Abstract

Hypocentral locations and first‐motion data from the southern California seismic network are used to infer the present pattern of deformation along the southern San Andreas fault. The study area lies between the San Jacinto fault and Desert Hot Springs and includes the San Bernardino Mountains and San Gorgonio Pass. This region has some of the deepest earthquakes observed anywhere along the entire San Andreas system, exhibits a complex surface geology characterized by both right‐ and left‐lateral faults, has high topographic relief as a result of recent uplift, and is a potential site for the nucleation of a great earthquake. Although this area is unusually seismogenic, little activity can be directly associated with major throughgoing faults. Seismicity is also generally absent in the upper 5 km. The predominant style of faulting above 10–12 km is oblique slip with a large reverse component. The spatial distribution of relocated hypocenters and first‐motion data suggests the presence of a system of left‐slip faults striking northeast. This pattern of faulting, in conjunction with an unusual set of normal and reverse focal mechanisms, is interpreted as the clockwise rotation of a small set of crustal blocks subject to regional right‐lateral shear. At depths greater than about 10 km, seismicity defines a wedge‐shaped volume undergoing pervasive internal deformation on a combination of strike‐slip and low‐angle thrust faults. Velocity structures determined from earthquake arrival times suggest a low‐velocity zone at about 10 km below the San Bernardino Mountains but not below the San Jacinto Mountains.
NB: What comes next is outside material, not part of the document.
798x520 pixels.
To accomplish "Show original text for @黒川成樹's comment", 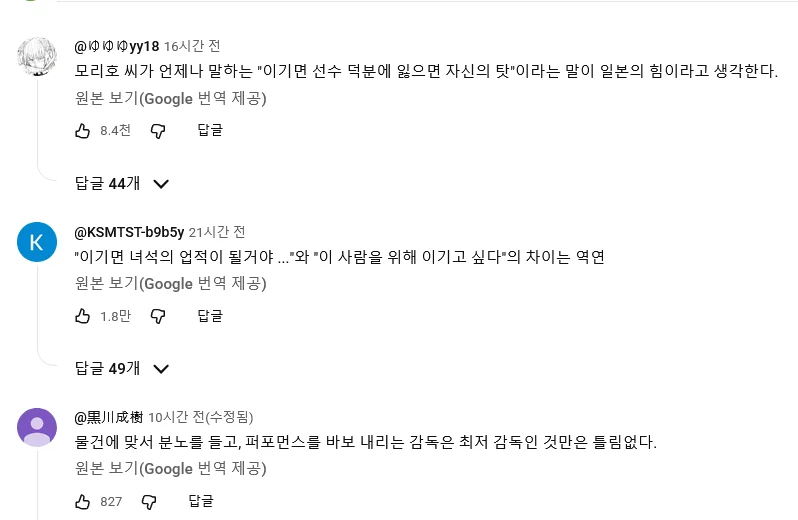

This is nearly the same depth as the transition between the two layers of different kinematic behavior seen south of the Mill Creek—Mission Creek branch of the San Andreas fault and the maximum depth of seismicity seen north of that fault. The low‐velocity zone and the transition between block rotations and the deeper deformation may thus correspond to a detachment under much of this region and would imply that the overthrust San Bernardino Mountains are allochthonous. The present pattern of seismic deformation in shocks of small to moderate size may only characterize the interval between large earthquakes and may change systematically as the region prepares to accommodate large right‐lateral displacements.